Information Security Policy

INTRODUCTION

Quirk Consulting takes security seriously. As a company we strive for perfection, but recognise it’s a never-ending journey, and this ethos applies to our security practices. Below we detail our current practices.

These Security Practices should be read in conjunction with our Privacy Policy and End User License Agreement

SECURITY VULNERABILITY

We align with the Security Severity Levels published by Atlassian, and we adhere to their security requirements for Cloud applications.

If you believe you have found or experienced a security vulnerability with an Quirk Consulting product or service please contact us.

JIRA CLOUD

All of your Jira issue / project / user data is kept in your Jira Cloud instance. Your data is never stored by our add-on servers. Our addons are simple, static javascript applications which run entirely in your browser. They retrieve the data they require directly from your Atlassian Cloud instance via the Jira API.

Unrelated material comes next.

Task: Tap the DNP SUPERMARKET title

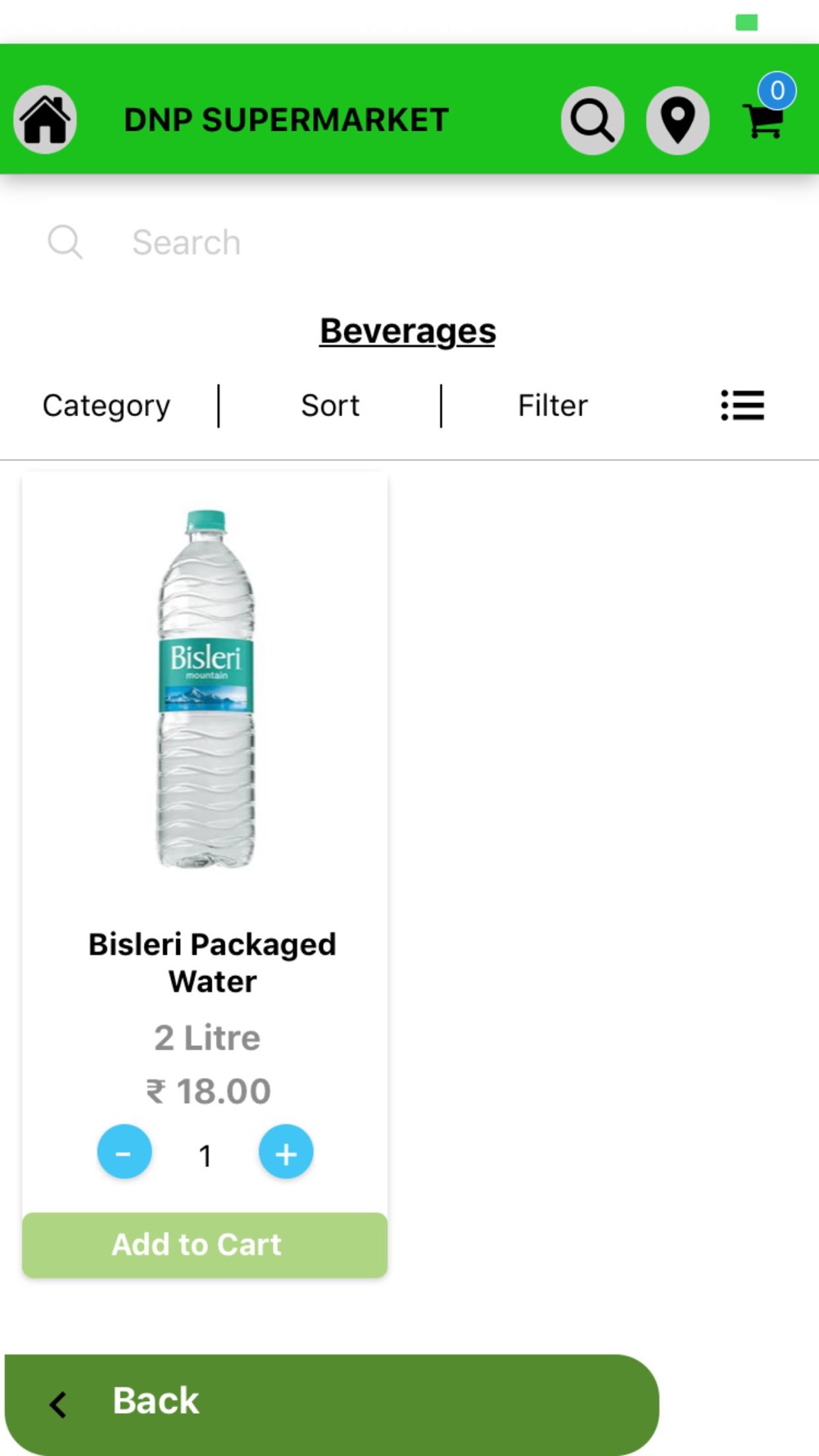Action: click(x=286, y=120)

Our Jira Cloud versions require the following Atlassian Connect Permissions (Scopes): Read; Write; Delete.

As the product is delivered as a static, client-side add-on, the requests to read, create or update Jira data are made by the account of the person using the addon.

DEVELOPMENT WORKFLOW

Quirk Consulting maintains a prioritised backlog of features and enhancements that is structured according to customer value and key requests. Features are pulled from the backlog and decomposed as epics and user stories one at a time, and full capacity is allocated to said feature development until release.

When a release candidate has been identified, the code is packaged and tested in a variety of test environements with different Jira versions and data sets. This ensures we pick up and triage as many edge cases as possible prior to a production release.

Once all tests have passed, the release candidate is merged into the main branch of a git repository and tagged with the appropriate version. For Jira Cloud customers the feature is deployed and enabled automatically, whereas for Jira Server the package is manually uploaded to the Atlassian Marketplace for distribution.

INFRASTRUCTURE ACCESS

Build, test and deployment automation means Quirk Consulting Team Members do not require or have access to production infrastructure.

Team members that develop in our test environments use randomly generated passwords, plus Two Factor Authentication provided by Google where possible.